Было ясно, что нас везли по направлению к железнодорожному вокзалу (он был тогда там, где теперь грузовая станция). В стороне от вокзала нас выгрузили у товарного состава, оцепленного солдатами с овчарками, загнали в вагоны. Так начался изнурительный месячный этапный путь.

Вагон-теплушка был основательно забит заключенными. Мне досталось место на верхних парах. Было очень душно. После первой ночи, пробудившись от беспокойного сна на голых дощатых нарах, я обнаружил, что сухари из моего мешка, который был упрятан в изголовье, исчезли.
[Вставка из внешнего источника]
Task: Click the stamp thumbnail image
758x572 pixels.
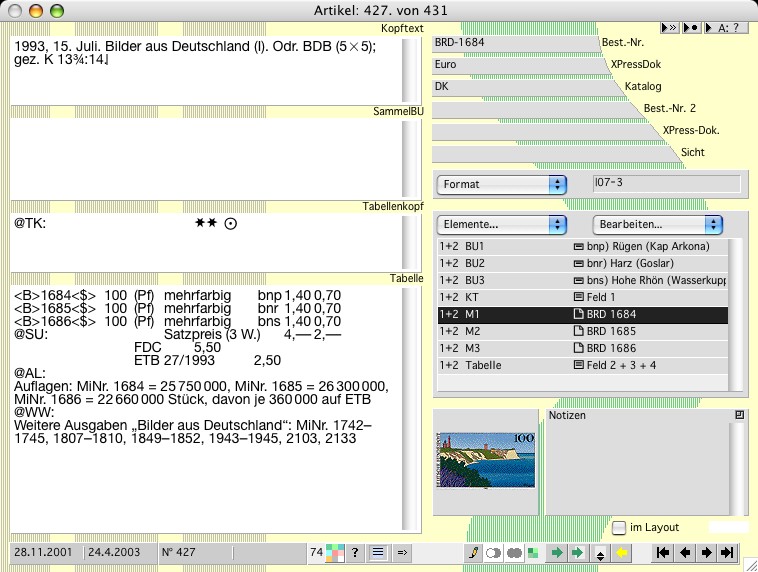Action: [x=485, y=460]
Оказалось, что обладатели мест на нижних нарах прорезали щель между досками подо мной, рассекли мешок и вытащили все сухари. Спросить было не с кого, оставалось только сожалеть о своей неопытности.

После многих тяжких дней пути, в невыносимой духоте, на скудном пайке, с длительными стоянками в тупиках, по теплушке прошел слух: состав повернул налево, значит, везут не за Урал.

— Загнемся на тракте Чибью — Крутая. На земляных работах. Или на лесоповале,— сокрушенно предсказывал один из спутников.

В Котласе несколько дней задержались на пересыльном пункте. Отлежавшись до боли в боках на дощатых нарах, я слонялся между длинными рядами больших брезентовых палаток, наблюдая этапную жизнь. За это любопытство поплатился тем, что у меня исчез из кармана бумажник с выпиской из постановления суда. Хотя я и так хорошо помнил свой срок, статью и какая организация их определила, все же жаль утраты единственного документа.

 

- 48 -

Далее начался водный путь. Нас, погрузили в крытые баржи, послышался печальный гудок буксира. И мы двинулись на север. В трюме было полно народу, душно. Но по трапу можно было подняться на палубу. Она была огорожена дощатой стеной и покрыта крышей, однако в степе был широкий открытый проем (по-видимому, не успели сделать ворота). Веяло чистым речным воздухом. Было приятно увидеть водную рябь, а за ней — низкие залесенные зеленые берега. Там была воля.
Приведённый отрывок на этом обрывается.